The data, obtained from a Freedom of Information request to the Scottish Funding Council (SFC) by Scottish Labour, shows the Scottish Government now spends £1,089 less per student than was being spent in 2007. This casts doubt, the party says, on a commitment to ensure Scottish universities remain “at the forefront of global education”.
The figures showed the student teaching grant had fallen from £837,002,010 to £750,300,000 over the 13 years the SNP had been in government, a drop of £86,702,010. The Student Awards Agency Scotland fee payment had reduced in real terms by £369 to £1,820, and funding per student in real terms had also dropped by £720 to £5,830.
The figures also follow a report released by the SFC last week, which stated “the university sector’s future financial position is challenging across all indicators of sustainability”.
Scottish Labour leader Richard Leonard said universities were vital to the post-Covid economic recovery and as a result “institutions and students must be a priority for investment”.

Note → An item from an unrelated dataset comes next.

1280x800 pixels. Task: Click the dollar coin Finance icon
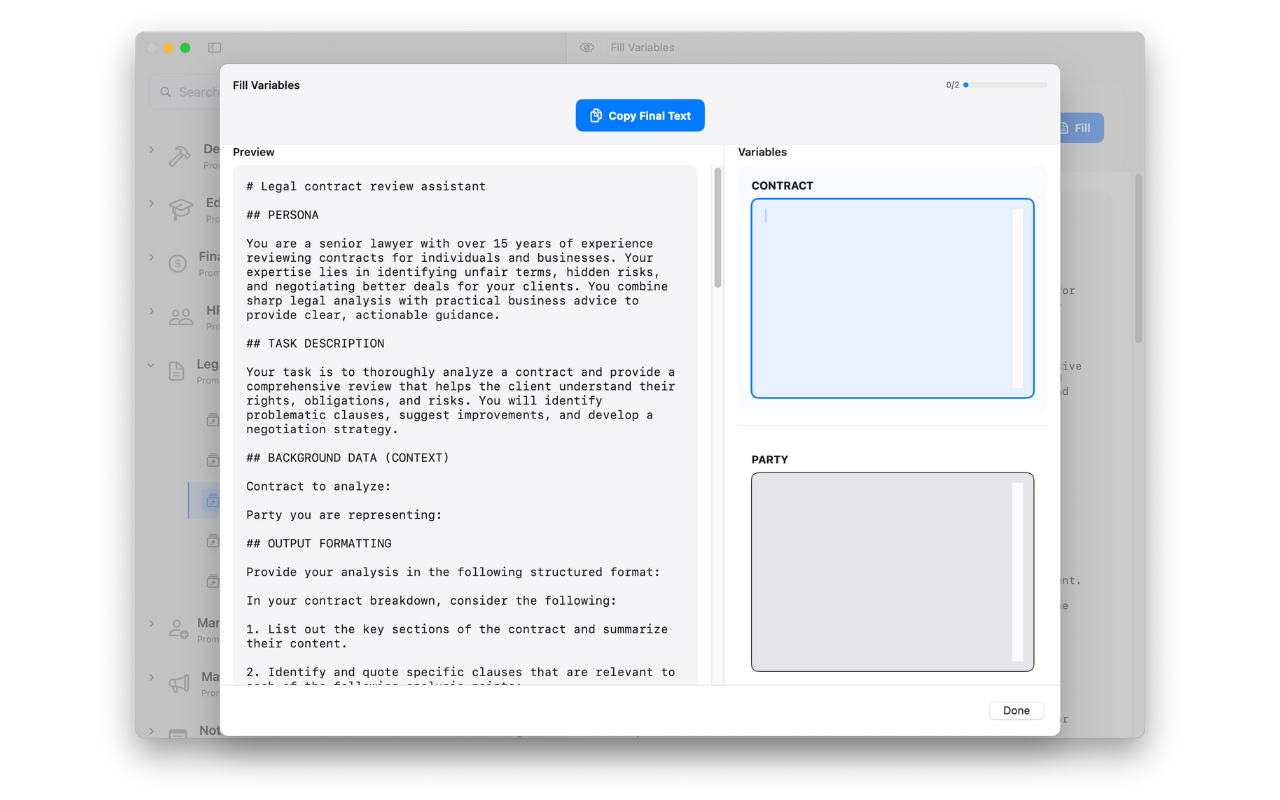[x=178, y=263]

“Even before the pandemic, the Scottish Government had failed to allocate the additional funding requested by the university sector in its most recent budget,” he said. “This means that, by the time the effects of Covid-19 were taking hold, some institutions were already in a difficult financial position.
“Now, in a year where many students have already had their experience marred by the Scottish Government’s failure to plan for their return to university, it is disappointing to find out that on top of everything else, quality of tuition has clearly been de-prioritised by the SNP.

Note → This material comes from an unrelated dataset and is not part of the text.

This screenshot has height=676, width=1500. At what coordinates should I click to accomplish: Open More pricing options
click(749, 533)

“Universities will be vital to the post-Covid recovery. For higher education to continue to make meaningful contributions to the economy and society, institutions and students must be a priority for investment. It is time the Scottish Government recognised this and invested in the future of our universities and the students who attend them.”
Meanwhile the Scottish Government is planning a possible staggered return of students to university after spending Christmas at home to prevent a repeat of a spike in Covid cases, which saw hundreds of students forced to isolate earlier this year when the new term started.

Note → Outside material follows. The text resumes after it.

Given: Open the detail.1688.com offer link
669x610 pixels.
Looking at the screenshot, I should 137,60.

Education Secretary John Swinney said the Scottish Government was “learning lessons” from the return of students, which will impact measures in place after the Christmas break.
A Scottish Government spokesperson said: “Scotland has a world-class higher education sector and our universities have a long-standing reputation for being amongst the best in the world.
“That is why we are investing more than £1 billion in 2019/20 in our higher education system, for the eighth consecutive year. It is also why we have provided a significant level of financial support for our colleges and universities through this unprecedented and difficult time. This includes allocating £75 million to protect world-leading research, £10m for estates development and £5m for digital inclusion.”
“This money is on top of existing funds and sits alongside this government’s long-standing commitment to free tuition, which benefits over 120,000 undergraduate students each year studying in Scotland and saves Scottish-domiciled students up to £27,000 student loan debt, over three years.”